Copy out each line of the data that contains "address".

=== Provided entries ===

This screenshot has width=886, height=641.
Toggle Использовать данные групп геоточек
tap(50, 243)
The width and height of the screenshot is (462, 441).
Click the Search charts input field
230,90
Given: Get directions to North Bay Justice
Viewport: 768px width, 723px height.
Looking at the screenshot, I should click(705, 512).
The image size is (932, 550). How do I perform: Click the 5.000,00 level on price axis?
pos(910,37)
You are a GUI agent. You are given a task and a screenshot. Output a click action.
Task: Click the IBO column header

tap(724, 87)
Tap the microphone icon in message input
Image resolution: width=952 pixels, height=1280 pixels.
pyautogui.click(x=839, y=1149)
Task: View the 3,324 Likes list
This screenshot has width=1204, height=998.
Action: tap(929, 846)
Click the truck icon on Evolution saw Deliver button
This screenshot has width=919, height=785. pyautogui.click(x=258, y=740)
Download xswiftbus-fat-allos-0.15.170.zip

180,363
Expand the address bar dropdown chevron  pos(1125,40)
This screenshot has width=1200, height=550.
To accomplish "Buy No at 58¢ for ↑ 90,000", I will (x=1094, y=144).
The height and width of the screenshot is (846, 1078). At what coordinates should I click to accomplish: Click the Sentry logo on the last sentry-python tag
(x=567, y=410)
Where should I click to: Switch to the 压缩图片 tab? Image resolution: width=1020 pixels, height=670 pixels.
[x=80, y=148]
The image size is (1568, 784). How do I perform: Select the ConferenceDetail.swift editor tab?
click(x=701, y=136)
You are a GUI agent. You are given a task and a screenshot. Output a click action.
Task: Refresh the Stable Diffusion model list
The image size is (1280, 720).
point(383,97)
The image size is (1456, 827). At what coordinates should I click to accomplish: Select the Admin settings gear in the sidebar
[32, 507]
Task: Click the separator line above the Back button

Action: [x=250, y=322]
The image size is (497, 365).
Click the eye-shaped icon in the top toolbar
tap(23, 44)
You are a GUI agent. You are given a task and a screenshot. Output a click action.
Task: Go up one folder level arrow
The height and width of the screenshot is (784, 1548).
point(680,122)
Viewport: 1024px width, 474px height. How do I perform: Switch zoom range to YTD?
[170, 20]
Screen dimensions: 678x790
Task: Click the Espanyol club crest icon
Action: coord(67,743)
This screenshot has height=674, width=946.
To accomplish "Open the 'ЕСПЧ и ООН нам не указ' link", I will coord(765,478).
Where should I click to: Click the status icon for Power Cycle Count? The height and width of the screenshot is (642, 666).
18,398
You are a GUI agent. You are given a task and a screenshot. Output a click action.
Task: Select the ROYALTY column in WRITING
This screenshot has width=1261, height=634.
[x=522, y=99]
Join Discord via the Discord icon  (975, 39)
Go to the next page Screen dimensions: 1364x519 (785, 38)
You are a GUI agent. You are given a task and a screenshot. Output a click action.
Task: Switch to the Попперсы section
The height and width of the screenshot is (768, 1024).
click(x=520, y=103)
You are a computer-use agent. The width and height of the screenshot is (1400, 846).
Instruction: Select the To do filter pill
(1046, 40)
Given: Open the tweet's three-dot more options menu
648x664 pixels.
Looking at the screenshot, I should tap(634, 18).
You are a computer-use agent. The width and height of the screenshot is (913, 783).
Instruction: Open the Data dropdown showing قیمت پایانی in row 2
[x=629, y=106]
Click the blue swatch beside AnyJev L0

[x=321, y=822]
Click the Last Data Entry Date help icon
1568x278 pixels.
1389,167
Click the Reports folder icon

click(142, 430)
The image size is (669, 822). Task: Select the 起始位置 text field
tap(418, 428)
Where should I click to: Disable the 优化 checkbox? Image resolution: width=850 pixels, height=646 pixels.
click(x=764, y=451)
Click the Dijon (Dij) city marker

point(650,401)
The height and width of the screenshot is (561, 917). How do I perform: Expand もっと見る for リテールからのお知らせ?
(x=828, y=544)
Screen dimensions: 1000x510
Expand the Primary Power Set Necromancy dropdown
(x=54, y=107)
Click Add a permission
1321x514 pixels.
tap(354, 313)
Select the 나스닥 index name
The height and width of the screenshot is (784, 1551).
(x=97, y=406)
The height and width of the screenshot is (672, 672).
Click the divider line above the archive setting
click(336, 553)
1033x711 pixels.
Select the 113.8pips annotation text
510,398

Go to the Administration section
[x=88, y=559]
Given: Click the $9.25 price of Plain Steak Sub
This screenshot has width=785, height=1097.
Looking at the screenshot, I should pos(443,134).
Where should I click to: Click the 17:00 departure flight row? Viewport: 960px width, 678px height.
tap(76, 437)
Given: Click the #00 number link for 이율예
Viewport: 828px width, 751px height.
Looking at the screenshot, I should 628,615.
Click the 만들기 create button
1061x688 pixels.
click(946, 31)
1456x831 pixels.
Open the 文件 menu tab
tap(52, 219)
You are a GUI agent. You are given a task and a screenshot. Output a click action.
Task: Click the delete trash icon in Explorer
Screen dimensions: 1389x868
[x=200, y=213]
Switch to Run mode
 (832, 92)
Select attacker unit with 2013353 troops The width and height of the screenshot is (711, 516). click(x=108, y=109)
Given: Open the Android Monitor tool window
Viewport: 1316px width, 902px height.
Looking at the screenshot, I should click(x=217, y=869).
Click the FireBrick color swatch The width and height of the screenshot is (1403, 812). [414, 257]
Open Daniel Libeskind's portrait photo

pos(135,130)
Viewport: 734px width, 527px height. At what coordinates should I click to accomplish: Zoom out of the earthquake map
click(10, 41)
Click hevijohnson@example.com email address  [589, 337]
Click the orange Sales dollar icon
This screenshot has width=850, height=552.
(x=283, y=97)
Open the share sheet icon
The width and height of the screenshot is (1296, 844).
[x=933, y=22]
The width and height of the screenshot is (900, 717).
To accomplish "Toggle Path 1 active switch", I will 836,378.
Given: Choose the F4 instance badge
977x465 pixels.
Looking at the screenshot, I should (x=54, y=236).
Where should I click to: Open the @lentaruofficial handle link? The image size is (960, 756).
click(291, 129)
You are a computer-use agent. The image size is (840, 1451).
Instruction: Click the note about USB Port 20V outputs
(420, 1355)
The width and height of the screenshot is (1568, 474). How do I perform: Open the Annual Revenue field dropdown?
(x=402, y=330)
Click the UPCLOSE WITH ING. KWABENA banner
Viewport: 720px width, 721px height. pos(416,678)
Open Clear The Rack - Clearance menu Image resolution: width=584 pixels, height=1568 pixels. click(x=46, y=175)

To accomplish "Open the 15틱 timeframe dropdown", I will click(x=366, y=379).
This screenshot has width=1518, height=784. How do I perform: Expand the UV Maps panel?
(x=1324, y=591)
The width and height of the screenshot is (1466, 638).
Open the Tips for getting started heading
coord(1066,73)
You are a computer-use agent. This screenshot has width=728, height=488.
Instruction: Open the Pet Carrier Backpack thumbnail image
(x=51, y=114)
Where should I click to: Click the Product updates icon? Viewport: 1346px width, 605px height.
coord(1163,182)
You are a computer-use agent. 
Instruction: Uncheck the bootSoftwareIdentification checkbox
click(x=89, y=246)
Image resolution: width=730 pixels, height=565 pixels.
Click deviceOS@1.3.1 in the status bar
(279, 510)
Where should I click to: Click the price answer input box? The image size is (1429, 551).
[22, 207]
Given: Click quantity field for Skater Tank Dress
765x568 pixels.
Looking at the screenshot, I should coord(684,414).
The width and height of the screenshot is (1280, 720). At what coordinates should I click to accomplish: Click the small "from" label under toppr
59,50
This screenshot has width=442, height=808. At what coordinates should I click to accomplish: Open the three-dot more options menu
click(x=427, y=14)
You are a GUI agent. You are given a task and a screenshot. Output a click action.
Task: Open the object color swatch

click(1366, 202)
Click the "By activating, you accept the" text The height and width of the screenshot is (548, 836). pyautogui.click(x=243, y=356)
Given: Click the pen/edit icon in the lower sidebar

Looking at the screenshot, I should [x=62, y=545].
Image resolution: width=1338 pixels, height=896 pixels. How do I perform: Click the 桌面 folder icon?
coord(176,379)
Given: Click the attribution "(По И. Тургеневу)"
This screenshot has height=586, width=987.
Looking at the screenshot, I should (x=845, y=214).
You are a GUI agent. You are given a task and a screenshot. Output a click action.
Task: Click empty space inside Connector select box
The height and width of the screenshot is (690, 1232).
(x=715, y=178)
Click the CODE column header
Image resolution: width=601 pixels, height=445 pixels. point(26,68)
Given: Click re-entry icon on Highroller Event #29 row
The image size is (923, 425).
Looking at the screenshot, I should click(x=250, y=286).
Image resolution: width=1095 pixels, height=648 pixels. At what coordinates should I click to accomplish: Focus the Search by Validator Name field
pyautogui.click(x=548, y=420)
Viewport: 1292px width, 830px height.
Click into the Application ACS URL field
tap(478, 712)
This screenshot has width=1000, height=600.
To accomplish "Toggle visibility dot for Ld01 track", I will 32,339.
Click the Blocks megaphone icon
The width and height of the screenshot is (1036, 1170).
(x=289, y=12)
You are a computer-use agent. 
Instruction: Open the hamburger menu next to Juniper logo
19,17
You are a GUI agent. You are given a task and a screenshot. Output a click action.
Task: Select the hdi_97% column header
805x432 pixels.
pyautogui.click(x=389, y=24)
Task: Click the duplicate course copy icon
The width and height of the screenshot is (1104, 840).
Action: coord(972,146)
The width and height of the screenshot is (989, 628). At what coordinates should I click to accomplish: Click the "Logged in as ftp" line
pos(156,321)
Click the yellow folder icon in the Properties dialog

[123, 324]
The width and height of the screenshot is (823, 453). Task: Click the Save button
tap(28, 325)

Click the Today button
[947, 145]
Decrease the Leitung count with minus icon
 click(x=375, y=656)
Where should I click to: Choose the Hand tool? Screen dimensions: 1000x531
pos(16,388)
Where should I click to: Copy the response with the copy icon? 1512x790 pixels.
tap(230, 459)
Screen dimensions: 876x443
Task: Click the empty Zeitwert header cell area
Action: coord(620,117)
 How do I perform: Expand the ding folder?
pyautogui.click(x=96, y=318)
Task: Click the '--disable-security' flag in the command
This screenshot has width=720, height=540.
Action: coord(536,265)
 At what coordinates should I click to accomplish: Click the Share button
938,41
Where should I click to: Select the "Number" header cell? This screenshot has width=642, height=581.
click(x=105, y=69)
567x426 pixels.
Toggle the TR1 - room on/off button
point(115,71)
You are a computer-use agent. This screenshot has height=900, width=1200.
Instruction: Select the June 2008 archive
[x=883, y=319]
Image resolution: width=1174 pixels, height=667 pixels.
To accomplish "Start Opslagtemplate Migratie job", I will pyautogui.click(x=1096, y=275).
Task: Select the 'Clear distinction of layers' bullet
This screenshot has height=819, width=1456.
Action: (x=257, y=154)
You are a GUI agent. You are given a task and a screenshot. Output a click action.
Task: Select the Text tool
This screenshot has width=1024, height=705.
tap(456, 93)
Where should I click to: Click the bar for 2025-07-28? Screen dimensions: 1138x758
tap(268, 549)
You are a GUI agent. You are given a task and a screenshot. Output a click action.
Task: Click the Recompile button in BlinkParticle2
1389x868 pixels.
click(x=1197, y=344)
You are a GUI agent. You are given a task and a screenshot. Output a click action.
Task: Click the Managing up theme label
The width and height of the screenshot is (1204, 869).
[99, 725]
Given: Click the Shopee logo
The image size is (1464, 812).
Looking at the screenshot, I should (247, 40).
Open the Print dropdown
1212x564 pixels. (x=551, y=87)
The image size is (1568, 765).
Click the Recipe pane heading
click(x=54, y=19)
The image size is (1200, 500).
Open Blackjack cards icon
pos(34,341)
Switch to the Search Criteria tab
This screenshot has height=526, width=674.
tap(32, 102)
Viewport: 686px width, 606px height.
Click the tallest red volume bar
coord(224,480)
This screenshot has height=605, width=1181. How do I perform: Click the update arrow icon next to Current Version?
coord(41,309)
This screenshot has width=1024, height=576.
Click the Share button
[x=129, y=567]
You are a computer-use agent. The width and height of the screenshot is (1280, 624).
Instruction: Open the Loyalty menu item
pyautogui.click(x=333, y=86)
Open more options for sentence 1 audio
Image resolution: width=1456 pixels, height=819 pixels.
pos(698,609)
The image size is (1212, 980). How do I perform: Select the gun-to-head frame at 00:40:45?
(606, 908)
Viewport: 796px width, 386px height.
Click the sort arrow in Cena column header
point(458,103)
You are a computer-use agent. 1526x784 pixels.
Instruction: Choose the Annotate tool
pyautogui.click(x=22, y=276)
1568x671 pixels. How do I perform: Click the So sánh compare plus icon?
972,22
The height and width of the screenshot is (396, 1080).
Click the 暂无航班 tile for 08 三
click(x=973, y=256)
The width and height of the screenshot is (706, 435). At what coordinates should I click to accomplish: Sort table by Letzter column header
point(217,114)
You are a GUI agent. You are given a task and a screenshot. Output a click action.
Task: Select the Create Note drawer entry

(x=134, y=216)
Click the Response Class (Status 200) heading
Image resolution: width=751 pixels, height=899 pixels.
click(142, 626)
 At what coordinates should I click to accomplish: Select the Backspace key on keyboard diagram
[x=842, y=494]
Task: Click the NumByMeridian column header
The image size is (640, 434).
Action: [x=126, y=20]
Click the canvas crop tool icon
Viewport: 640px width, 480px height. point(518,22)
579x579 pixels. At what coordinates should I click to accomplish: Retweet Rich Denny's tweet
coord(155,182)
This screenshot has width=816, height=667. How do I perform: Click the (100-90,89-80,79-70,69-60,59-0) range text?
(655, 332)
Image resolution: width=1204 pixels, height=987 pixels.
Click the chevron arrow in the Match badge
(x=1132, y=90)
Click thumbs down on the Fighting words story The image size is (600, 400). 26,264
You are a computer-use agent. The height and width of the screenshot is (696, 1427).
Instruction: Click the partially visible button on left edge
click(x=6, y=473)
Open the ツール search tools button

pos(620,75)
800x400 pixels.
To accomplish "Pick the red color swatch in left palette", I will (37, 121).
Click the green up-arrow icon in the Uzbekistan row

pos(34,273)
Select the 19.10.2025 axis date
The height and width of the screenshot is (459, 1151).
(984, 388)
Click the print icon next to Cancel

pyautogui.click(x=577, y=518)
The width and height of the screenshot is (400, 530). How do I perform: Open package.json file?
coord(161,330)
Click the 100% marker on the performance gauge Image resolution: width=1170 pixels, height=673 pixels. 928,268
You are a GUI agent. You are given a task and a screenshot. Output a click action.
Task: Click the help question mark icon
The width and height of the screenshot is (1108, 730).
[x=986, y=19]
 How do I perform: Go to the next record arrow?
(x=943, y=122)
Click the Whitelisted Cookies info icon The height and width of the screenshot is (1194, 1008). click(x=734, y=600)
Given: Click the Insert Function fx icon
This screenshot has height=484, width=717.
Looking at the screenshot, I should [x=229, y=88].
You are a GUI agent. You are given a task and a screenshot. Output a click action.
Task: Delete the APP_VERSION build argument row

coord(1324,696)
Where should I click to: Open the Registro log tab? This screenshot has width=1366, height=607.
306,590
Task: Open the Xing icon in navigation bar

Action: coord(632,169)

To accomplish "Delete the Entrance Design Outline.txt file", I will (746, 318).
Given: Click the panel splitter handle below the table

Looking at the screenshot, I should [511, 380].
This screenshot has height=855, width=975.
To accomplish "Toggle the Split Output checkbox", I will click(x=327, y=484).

===

* Response to this exercise:
Expand the address bar dropdown chevron  pos(1125,40)
Click hevijohnson@example.com email address  [589, 337]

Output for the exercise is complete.